Dataset entries:
.....
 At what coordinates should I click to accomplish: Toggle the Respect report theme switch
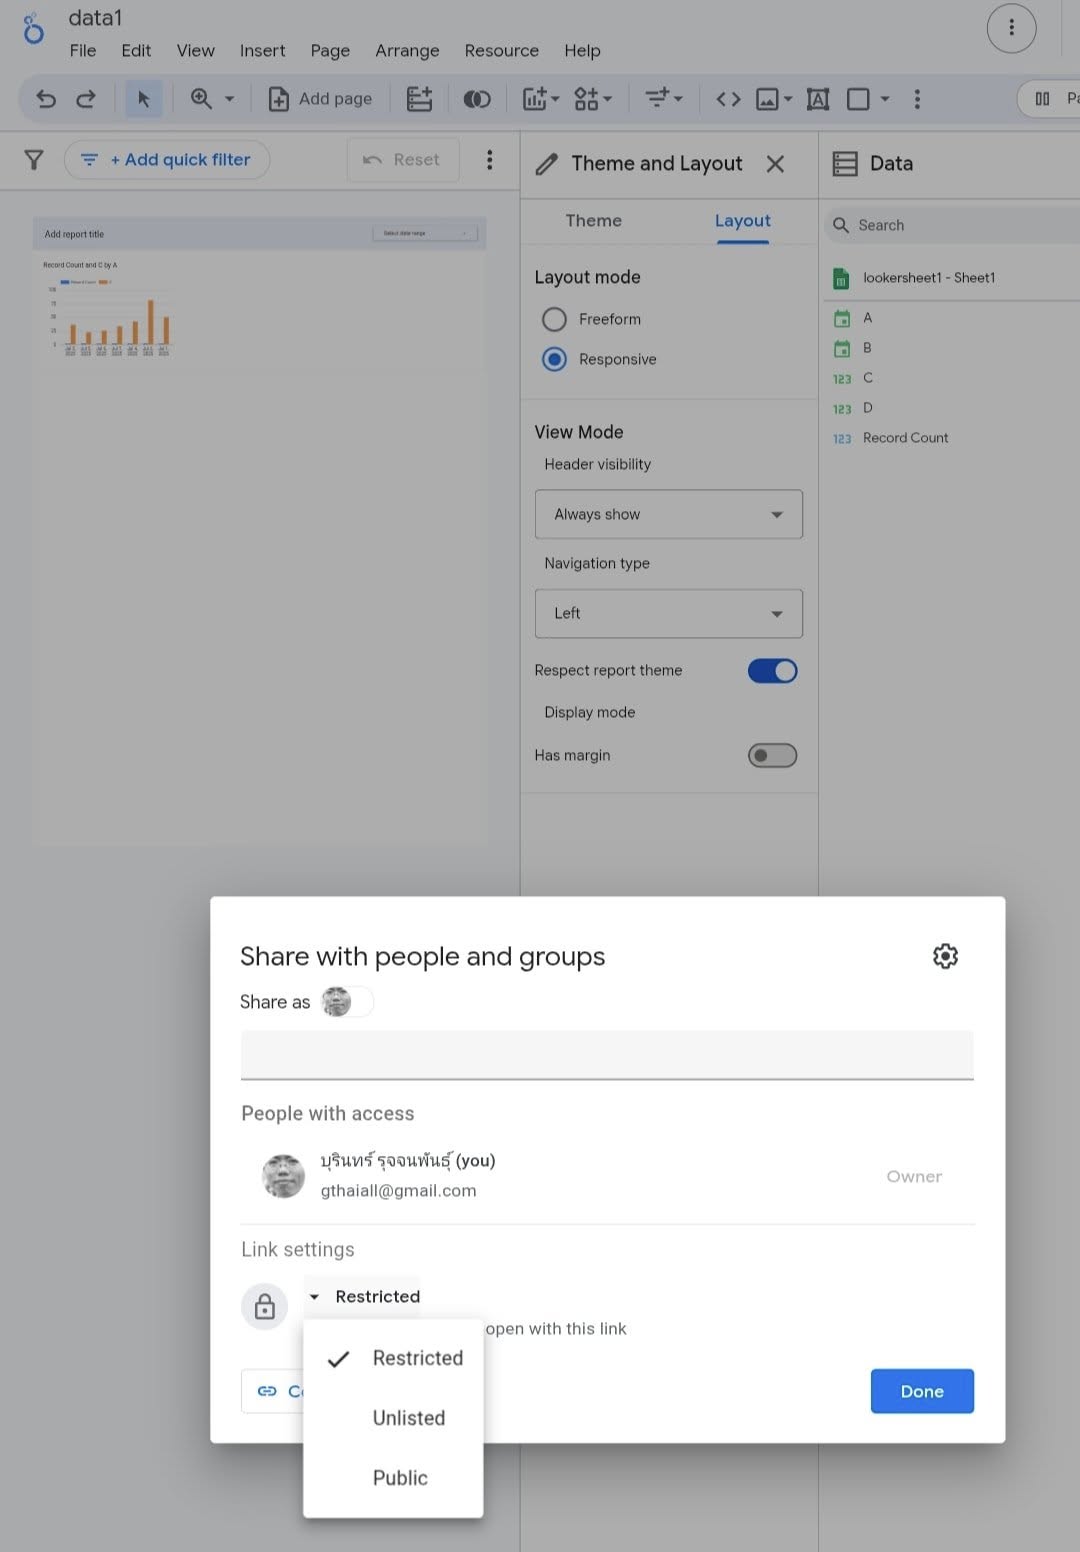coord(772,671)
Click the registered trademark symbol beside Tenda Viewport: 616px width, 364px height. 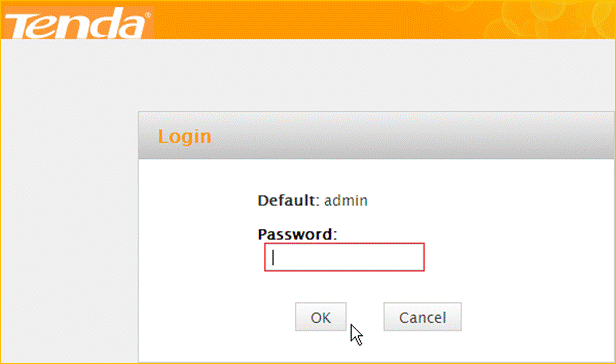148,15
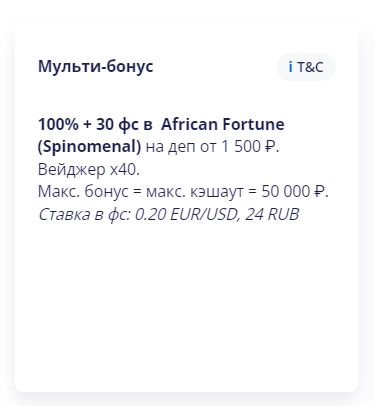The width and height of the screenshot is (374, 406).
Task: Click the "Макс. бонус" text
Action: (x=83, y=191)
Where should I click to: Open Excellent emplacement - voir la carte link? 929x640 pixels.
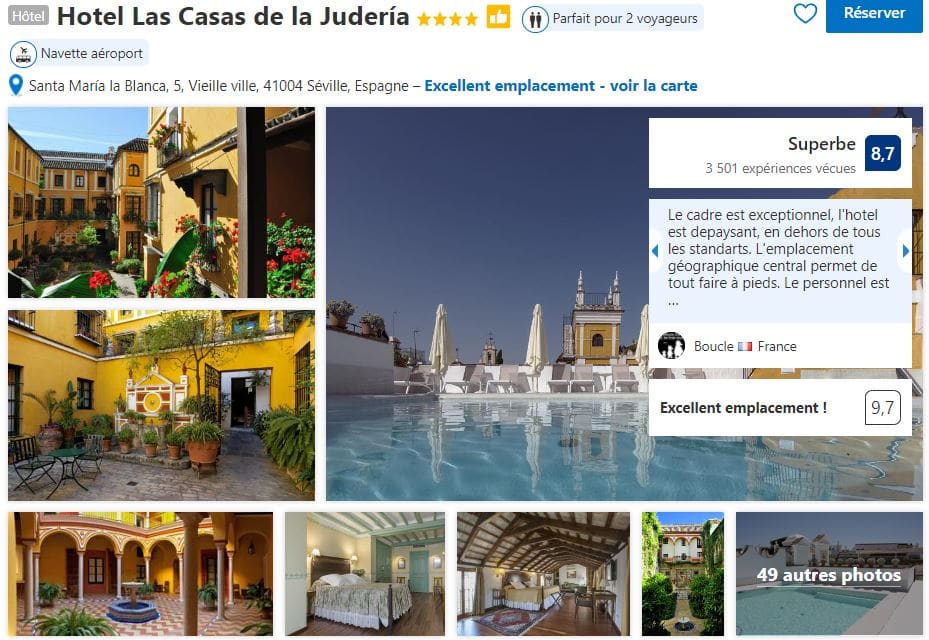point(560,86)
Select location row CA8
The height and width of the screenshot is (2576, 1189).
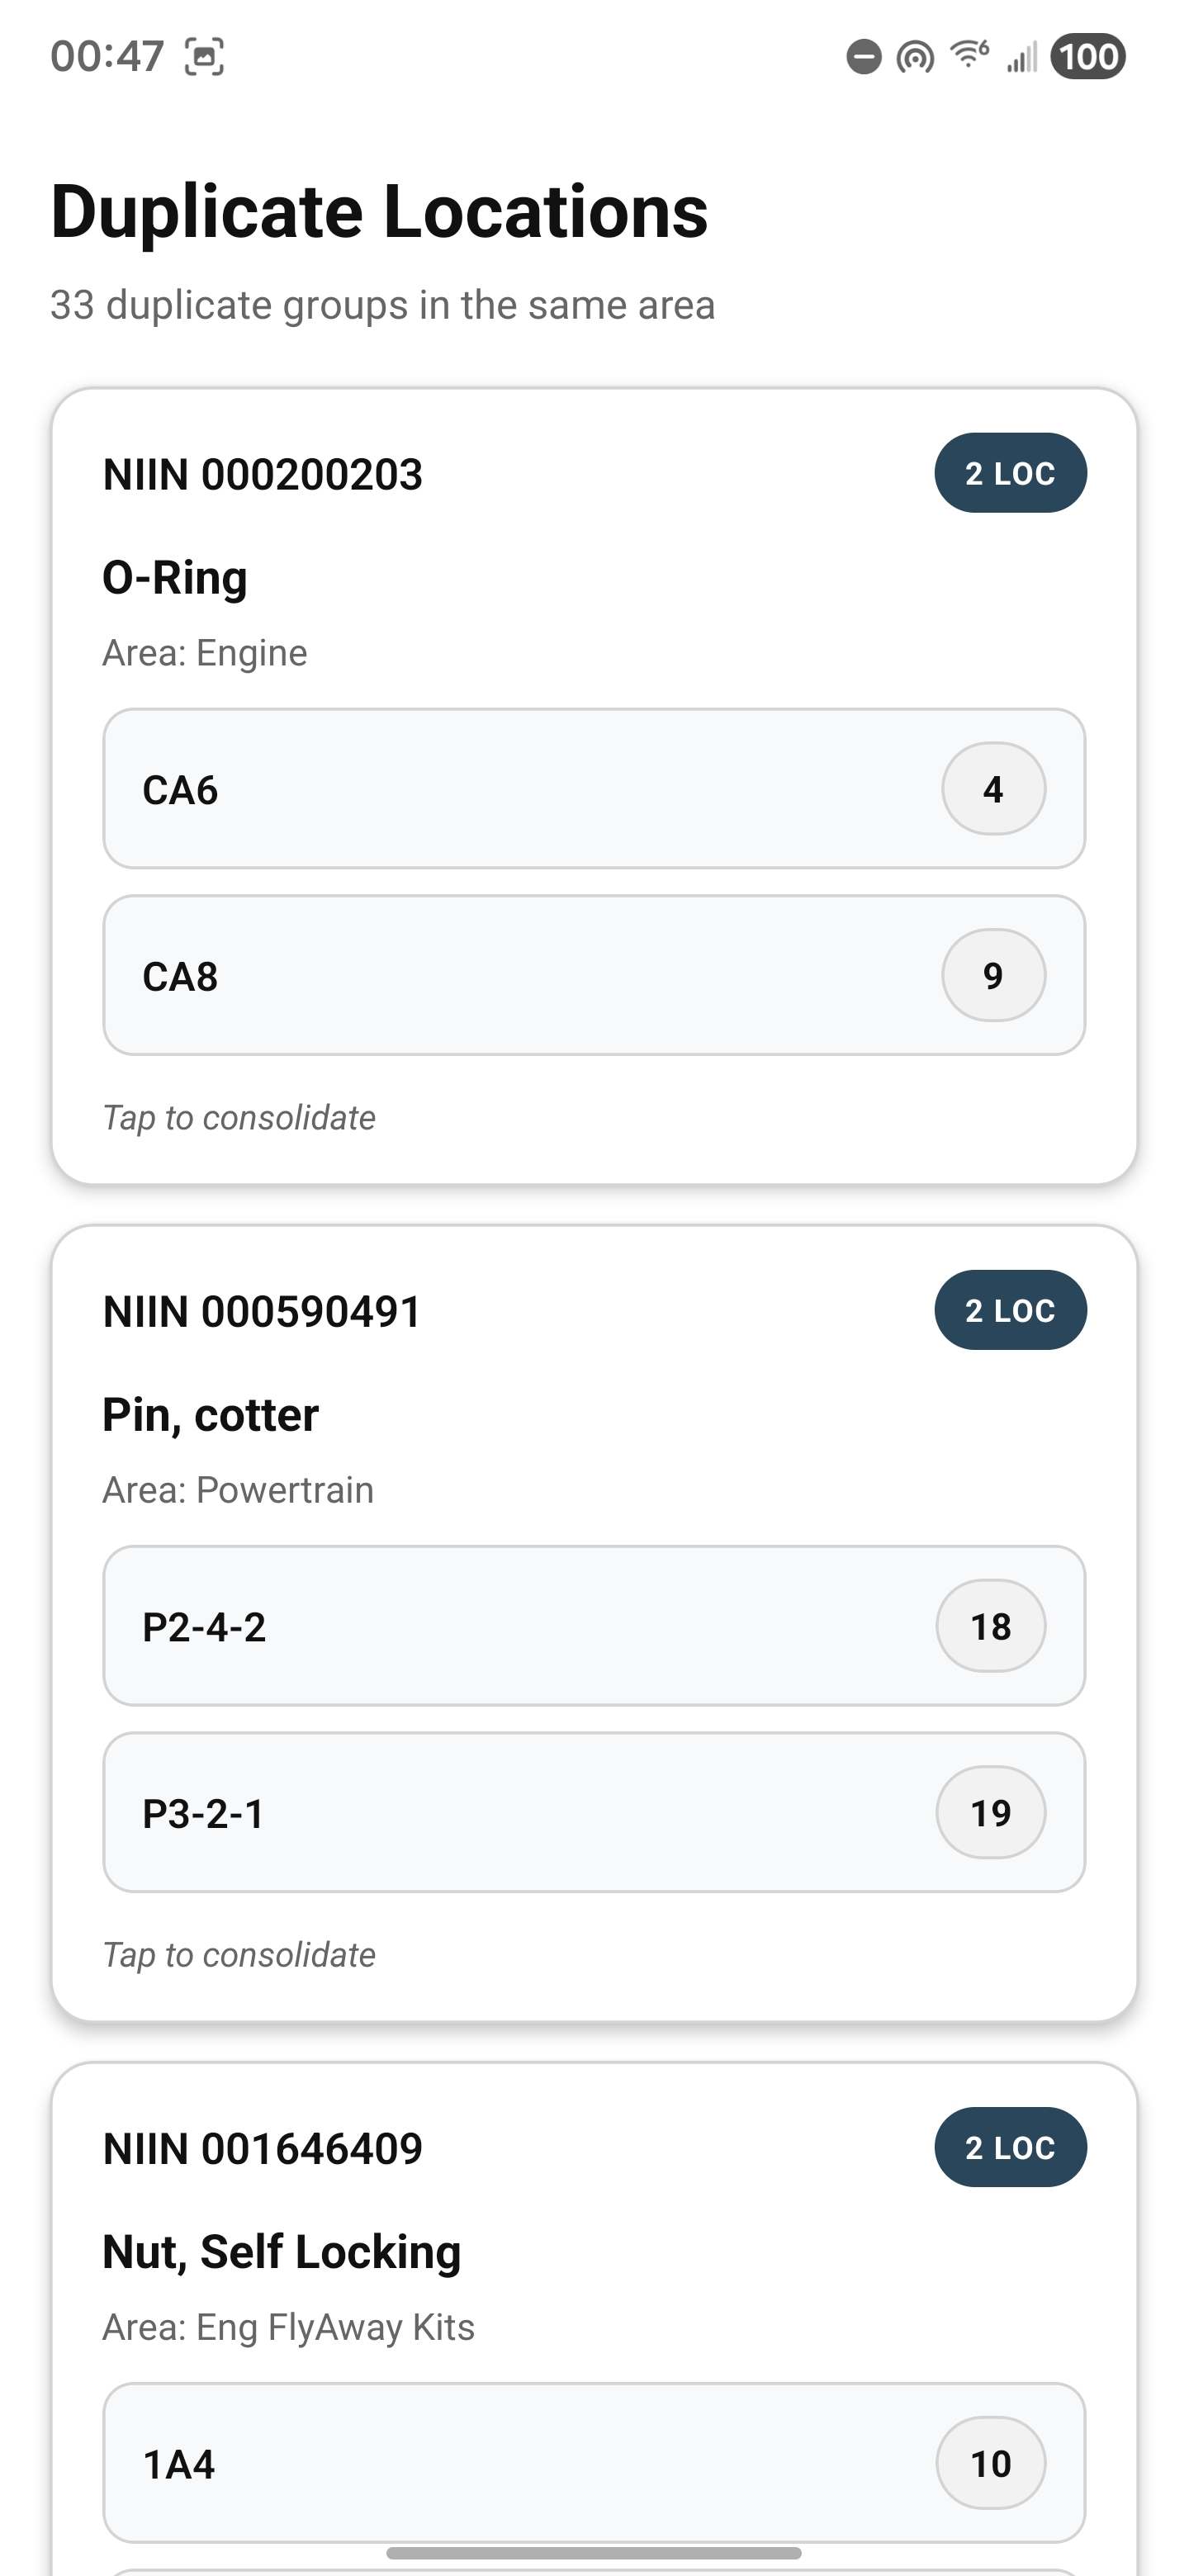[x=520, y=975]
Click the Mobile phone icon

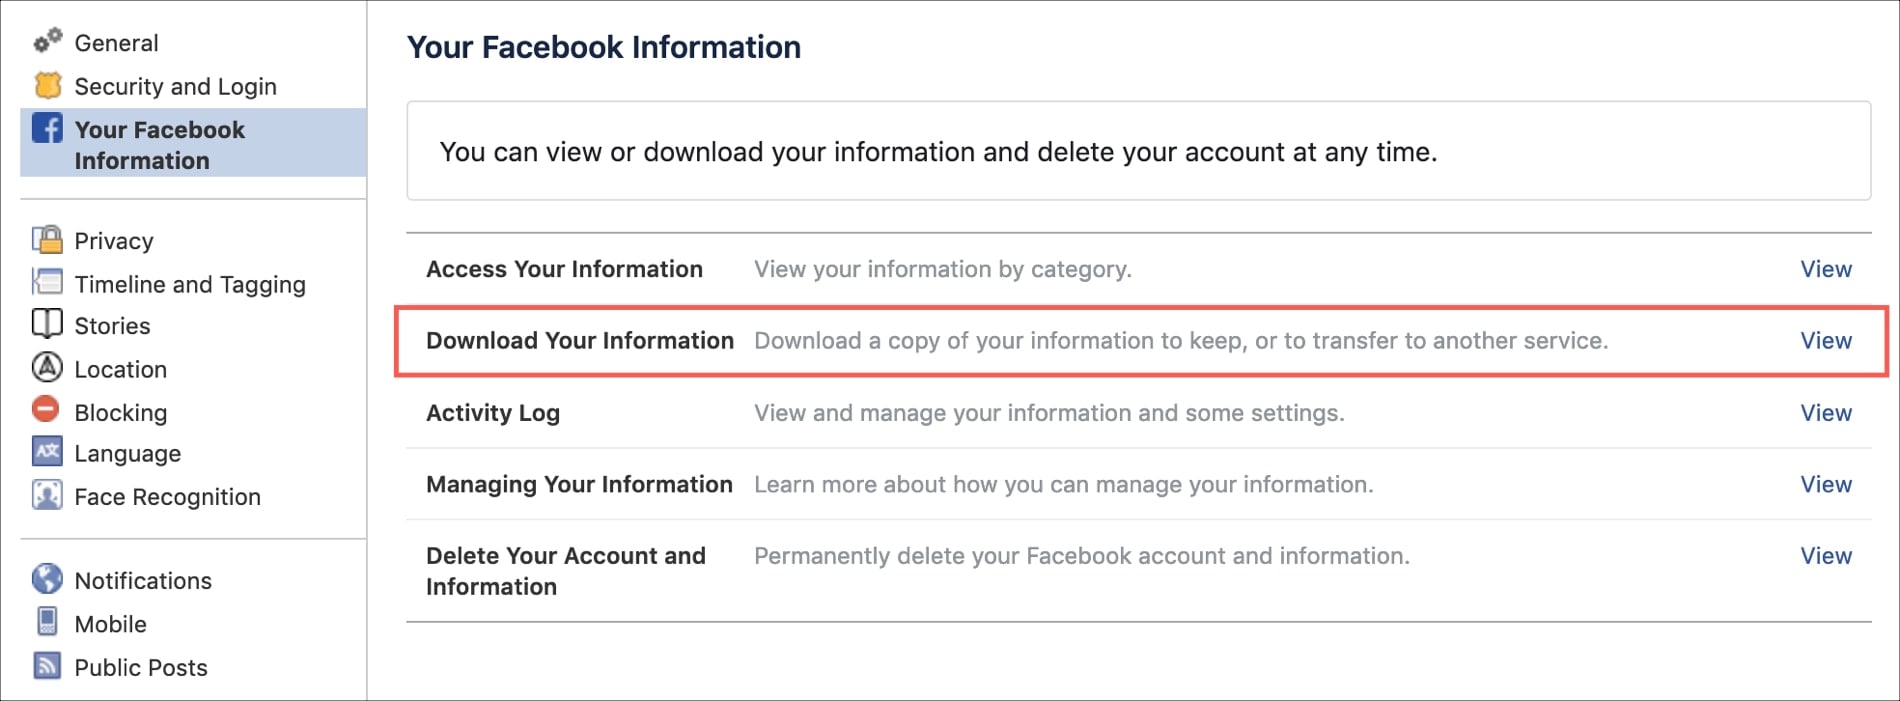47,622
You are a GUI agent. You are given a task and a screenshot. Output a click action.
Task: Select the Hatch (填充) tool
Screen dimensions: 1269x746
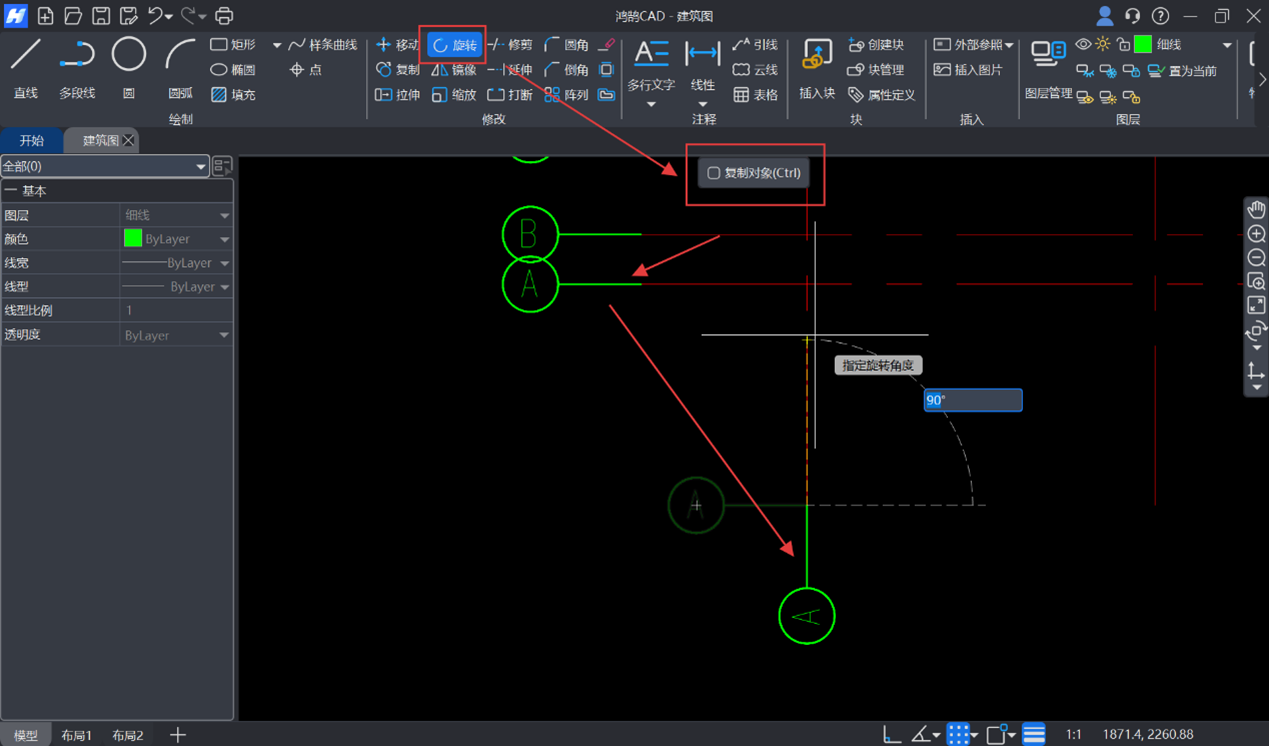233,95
.....
• **Task requirements**
Check each line above for the word "Select" and copy the ones that have it.

• **Your response**
Select location row CA8
Task: Select the Hatch (填充) tool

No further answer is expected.